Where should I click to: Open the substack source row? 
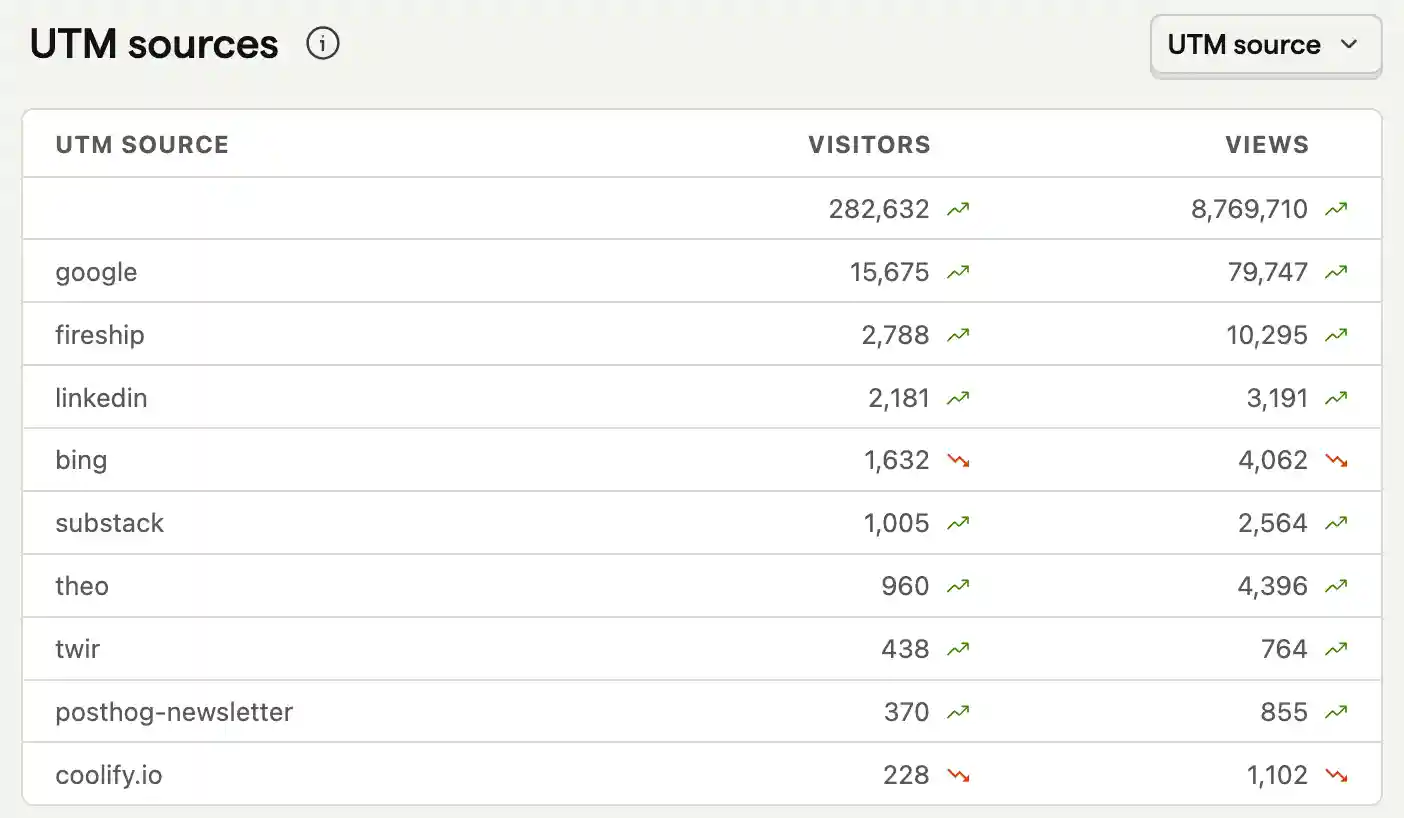click(x=109, y=523)
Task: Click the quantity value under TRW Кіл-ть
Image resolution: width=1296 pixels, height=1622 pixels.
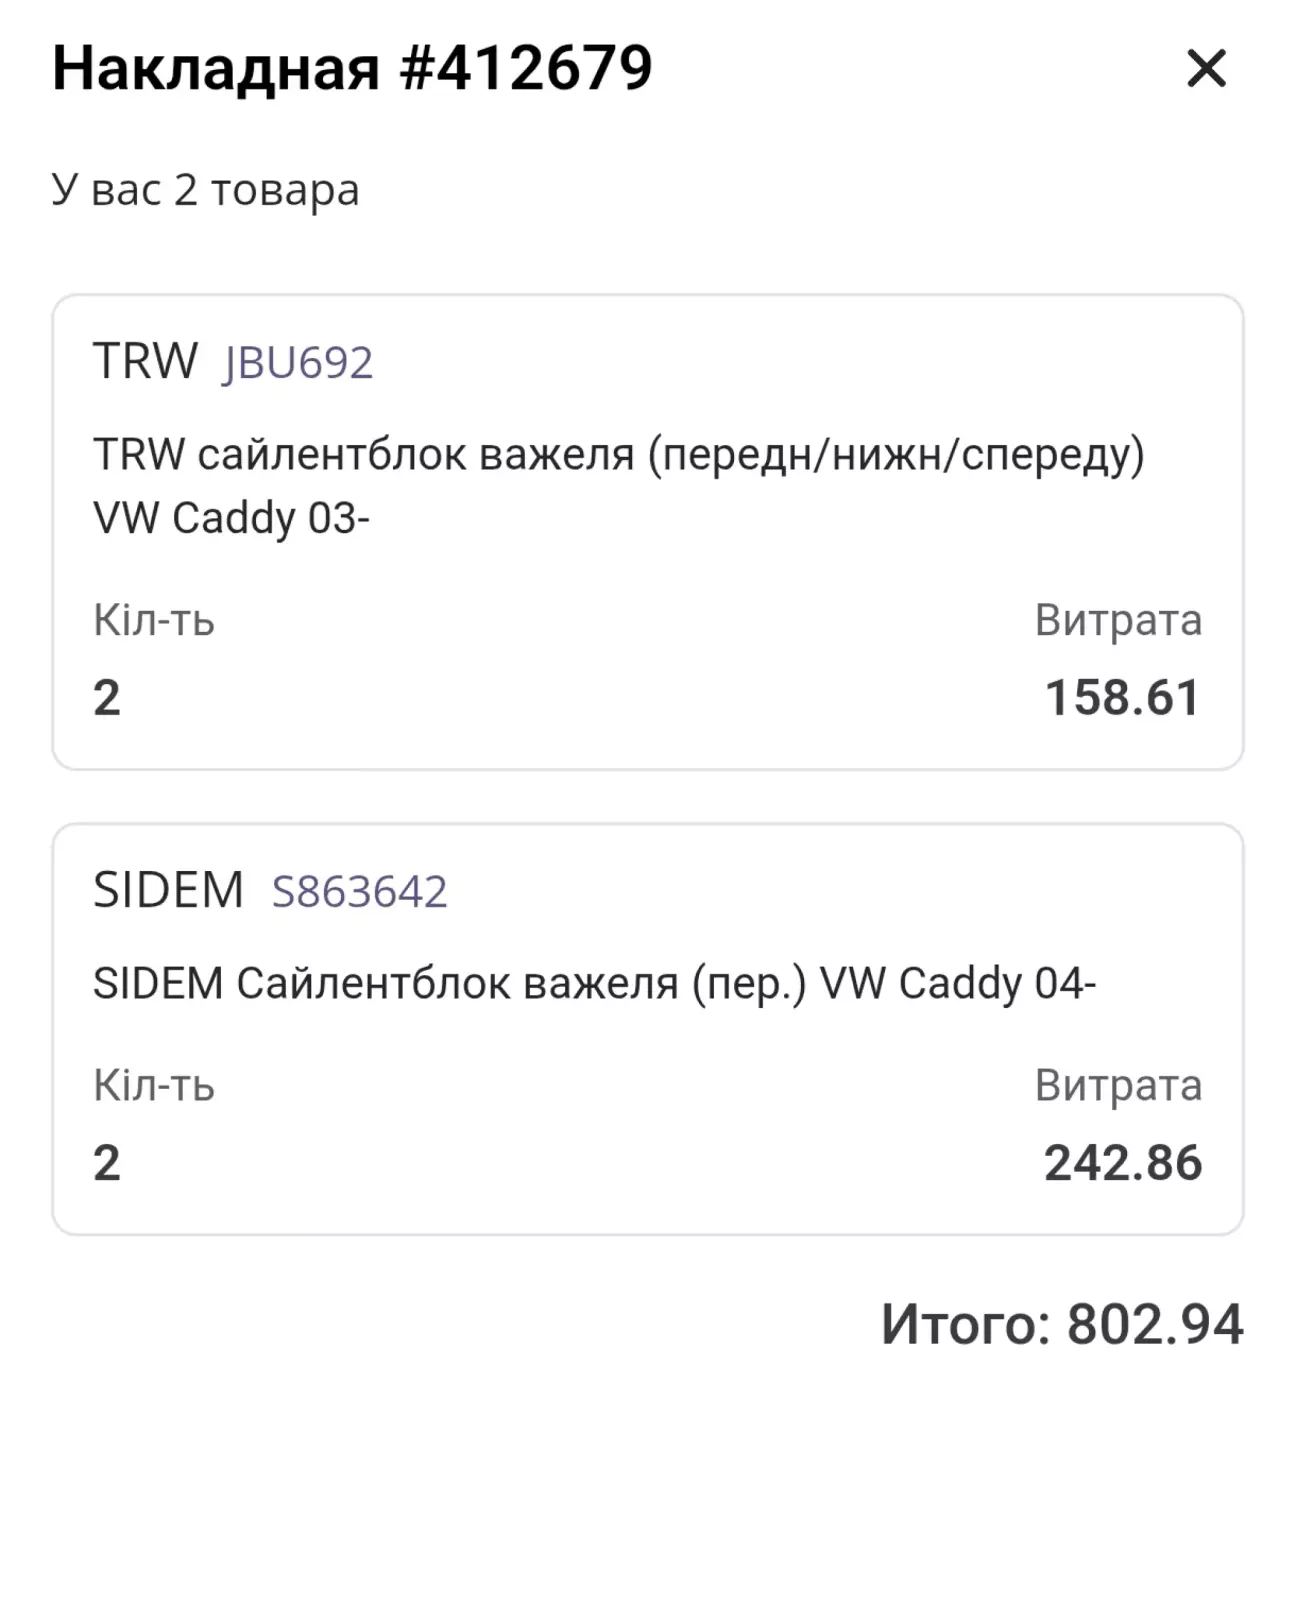Action: point(107,697)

> **INSTRUCTIONS FOR THE TASK**: All of the material must be given again exactly, though no picture may appear in the copy.

> **RESULT OF THIS TASK**:
Where should I click to: Open the substack source row? 
click(x=109, y=523)
Task: Click the quantity value under TRW Кіл-ть
Image resolution: width=1296 pixels, height=1622 pixels.
Action: point(107,697)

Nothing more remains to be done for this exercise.